Collected data entries
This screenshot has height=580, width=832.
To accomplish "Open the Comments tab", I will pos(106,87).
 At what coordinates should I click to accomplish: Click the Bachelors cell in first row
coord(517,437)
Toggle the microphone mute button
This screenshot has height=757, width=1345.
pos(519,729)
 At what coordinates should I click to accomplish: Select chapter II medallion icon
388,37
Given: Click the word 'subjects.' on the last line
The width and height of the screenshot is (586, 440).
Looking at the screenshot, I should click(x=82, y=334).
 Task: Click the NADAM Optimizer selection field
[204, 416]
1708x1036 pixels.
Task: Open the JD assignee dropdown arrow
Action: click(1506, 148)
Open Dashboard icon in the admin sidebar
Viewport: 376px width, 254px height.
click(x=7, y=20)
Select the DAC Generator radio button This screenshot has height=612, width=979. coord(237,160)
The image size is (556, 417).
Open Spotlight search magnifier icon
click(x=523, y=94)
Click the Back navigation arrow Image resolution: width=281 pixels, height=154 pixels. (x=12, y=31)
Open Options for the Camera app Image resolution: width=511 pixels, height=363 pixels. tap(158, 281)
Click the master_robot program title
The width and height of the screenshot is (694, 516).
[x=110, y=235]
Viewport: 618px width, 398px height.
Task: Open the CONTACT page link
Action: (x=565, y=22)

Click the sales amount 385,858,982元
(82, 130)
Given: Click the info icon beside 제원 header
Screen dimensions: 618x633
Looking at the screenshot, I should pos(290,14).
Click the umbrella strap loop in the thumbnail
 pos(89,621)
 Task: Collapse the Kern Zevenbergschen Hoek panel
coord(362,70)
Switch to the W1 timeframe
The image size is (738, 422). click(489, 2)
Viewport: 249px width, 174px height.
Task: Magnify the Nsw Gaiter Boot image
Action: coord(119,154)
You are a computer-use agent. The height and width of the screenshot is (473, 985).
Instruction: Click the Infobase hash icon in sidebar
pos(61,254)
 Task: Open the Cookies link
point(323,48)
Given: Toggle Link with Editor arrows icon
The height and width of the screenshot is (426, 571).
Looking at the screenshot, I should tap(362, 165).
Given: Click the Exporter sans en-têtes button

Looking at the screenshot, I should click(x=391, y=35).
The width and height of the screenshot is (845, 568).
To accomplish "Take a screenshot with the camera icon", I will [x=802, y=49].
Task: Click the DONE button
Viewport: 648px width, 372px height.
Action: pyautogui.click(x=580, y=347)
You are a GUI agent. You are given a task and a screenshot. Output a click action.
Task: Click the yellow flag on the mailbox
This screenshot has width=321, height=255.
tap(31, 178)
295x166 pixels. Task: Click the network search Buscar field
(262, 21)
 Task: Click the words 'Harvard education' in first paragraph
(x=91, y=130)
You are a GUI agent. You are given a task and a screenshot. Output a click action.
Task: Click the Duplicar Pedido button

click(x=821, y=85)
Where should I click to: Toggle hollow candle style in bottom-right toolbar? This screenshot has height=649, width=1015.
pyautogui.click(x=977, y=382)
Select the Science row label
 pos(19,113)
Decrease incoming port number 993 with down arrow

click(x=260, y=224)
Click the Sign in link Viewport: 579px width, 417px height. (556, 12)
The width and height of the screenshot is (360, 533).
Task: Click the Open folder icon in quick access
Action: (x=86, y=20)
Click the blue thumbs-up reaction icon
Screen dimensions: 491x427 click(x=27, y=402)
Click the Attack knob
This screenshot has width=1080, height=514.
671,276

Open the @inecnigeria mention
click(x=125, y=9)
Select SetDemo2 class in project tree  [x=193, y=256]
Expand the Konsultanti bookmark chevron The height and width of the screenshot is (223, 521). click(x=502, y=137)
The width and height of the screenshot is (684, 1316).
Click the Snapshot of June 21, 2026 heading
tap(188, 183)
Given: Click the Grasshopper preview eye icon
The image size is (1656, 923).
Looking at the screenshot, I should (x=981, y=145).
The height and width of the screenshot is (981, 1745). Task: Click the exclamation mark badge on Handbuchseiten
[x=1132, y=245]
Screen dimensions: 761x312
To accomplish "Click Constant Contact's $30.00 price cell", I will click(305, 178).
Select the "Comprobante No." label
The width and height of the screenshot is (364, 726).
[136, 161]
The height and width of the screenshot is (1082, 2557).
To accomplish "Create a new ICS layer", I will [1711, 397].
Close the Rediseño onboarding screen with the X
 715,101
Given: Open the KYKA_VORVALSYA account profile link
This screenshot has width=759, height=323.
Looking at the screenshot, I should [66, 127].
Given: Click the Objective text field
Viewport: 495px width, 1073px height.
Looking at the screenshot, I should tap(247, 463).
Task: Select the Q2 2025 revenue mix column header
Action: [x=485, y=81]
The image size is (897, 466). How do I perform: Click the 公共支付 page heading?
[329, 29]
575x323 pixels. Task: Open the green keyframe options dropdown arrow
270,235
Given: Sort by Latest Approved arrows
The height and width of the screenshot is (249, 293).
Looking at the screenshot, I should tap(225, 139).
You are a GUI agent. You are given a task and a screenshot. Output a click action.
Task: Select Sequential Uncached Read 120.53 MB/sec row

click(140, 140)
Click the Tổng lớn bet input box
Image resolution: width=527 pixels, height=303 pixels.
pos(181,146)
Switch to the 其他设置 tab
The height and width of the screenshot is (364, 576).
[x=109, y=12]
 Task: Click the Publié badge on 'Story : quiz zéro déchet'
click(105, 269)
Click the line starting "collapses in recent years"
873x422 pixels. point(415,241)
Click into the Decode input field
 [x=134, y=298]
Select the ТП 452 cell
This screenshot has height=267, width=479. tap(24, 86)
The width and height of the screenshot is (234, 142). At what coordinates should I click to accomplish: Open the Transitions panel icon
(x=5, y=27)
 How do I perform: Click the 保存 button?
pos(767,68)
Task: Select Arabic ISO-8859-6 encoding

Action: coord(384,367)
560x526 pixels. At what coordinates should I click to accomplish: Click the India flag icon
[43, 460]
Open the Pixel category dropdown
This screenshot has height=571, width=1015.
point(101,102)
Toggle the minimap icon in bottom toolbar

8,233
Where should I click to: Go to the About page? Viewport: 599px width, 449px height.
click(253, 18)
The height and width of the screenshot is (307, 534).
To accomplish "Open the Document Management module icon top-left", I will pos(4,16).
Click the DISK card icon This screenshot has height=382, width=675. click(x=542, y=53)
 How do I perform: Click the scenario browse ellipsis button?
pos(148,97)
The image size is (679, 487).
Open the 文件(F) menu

§ **ABOUT THIS TASK**: Throughout the data above, copy all lines where the word "will" is found.

§ **WRITTEN RESPONSE**:
To accomplish "Open the Comments tab", I will pos(106,87).
To accomplish "Take a screenshot with the camera icon", I will [x=802, y=49].
To accomplish "Click Constant Contact's $30.00 price cell", I will click(305, 178).
To accomplish "Create a new ICS layer", I will [1711, 397].
To accomplish "Open the Document Management module icon top-left", I will pos(4,16).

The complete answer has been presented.